CSSE Conference - May 27-June 1, 2023 - York University - Toronto, Canada
This symposium invites a transdisciplinary discussion about reimagining education in the geologic and political times often referred to as the Anthropocene (a term that is uneven in its affects and has its own politics and history). It brings together the work of educators and researchers from many different locations and disciplines in an effort to meet the CSSE 2023 call for reimaginings and reconfigurations of education for justice and the flourishing of all life.
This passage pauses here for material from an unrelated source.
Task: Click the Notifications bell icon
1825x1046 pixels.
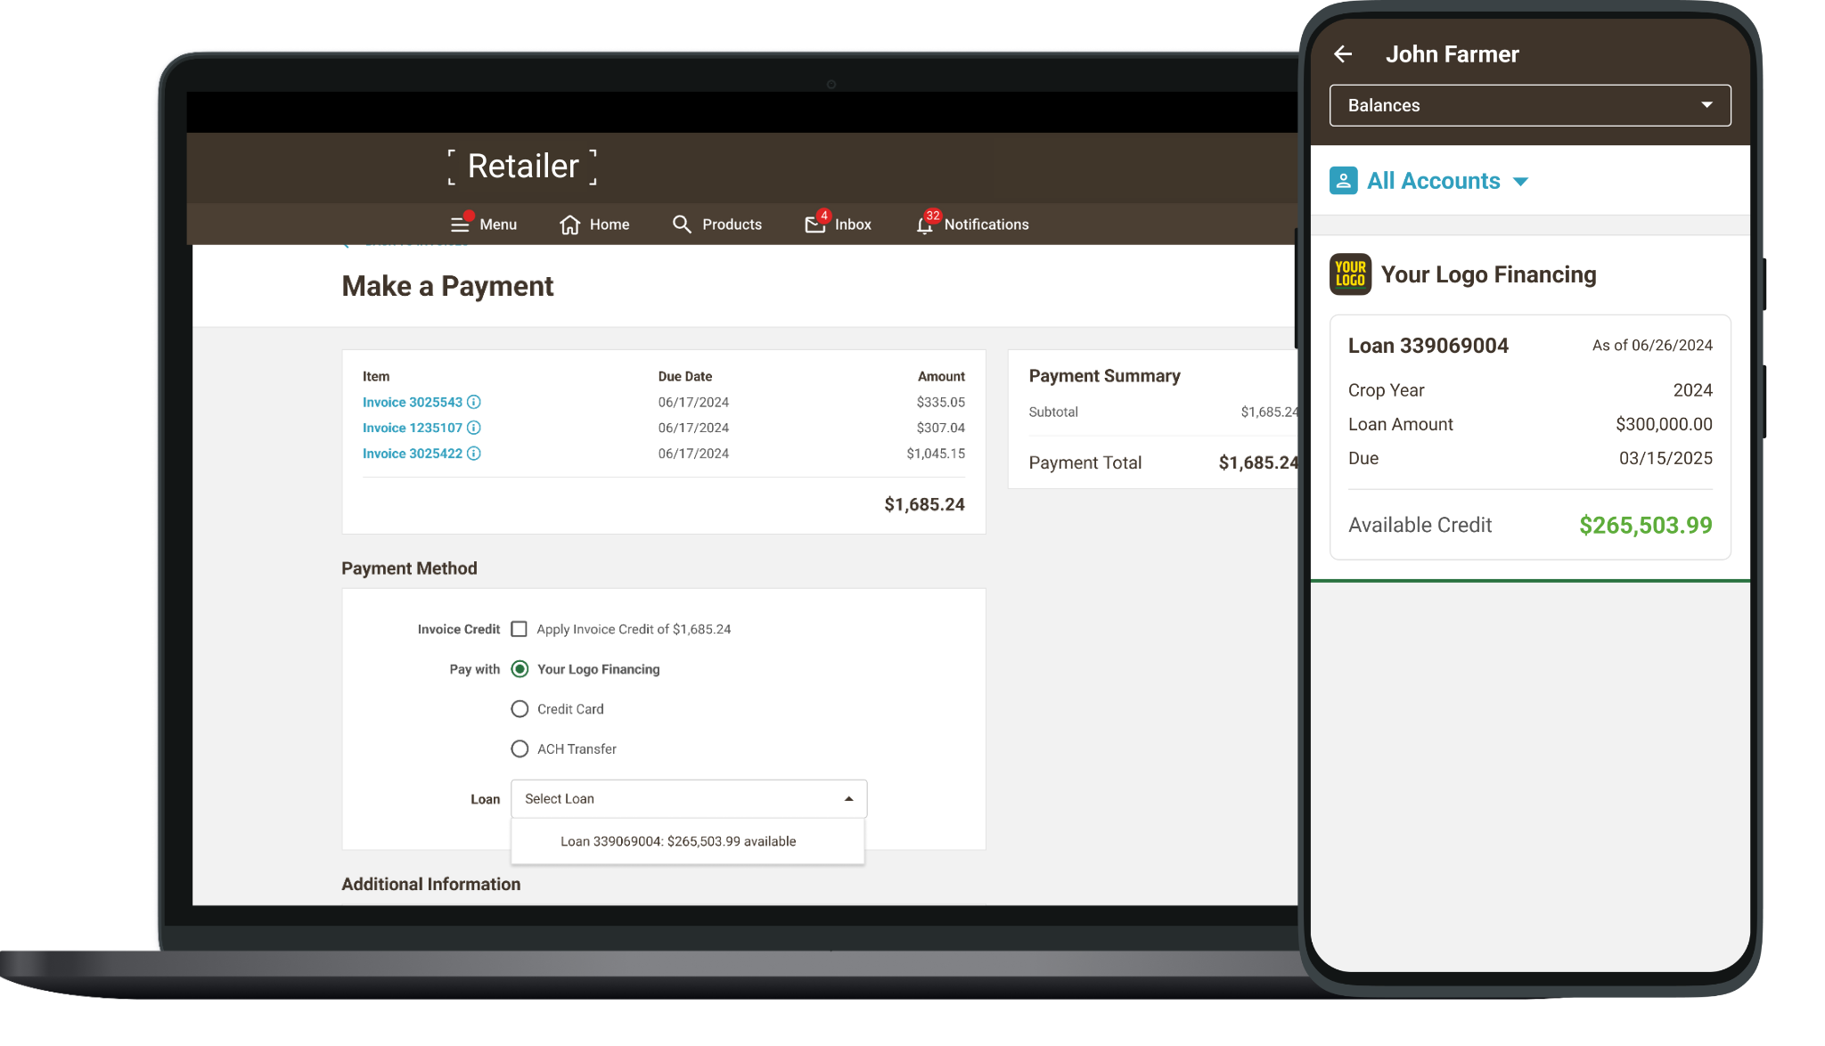Action: tap(925, 225)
Jessie Beier — Black Hole Sustainability
In this presentation/provocation, I will respond to the questions posed, and then pose a few more, via a short speculative study of what I call “black hole sustainability.” My own take will approach the tensions raised by the Anthropocene, and more specifically the affirmative relaunching of post-Anthropocene educational futurity, by situating the panel questions in relation to education and the problem of sustainable futures. In a move to enact a resituating of (science) education, I bring the (purported) problem of educational futurity in contact with the computational imaging of a black hole so as to develop a weird pedagogy of endurance — a black hole sustainability - that might be capable of upending education’s unquestioned salvation narratives so as to navigate horizonless futures. Taking off from this example, I will raise questions about the potentials, but also limitations, of speculative practice in and as educational research.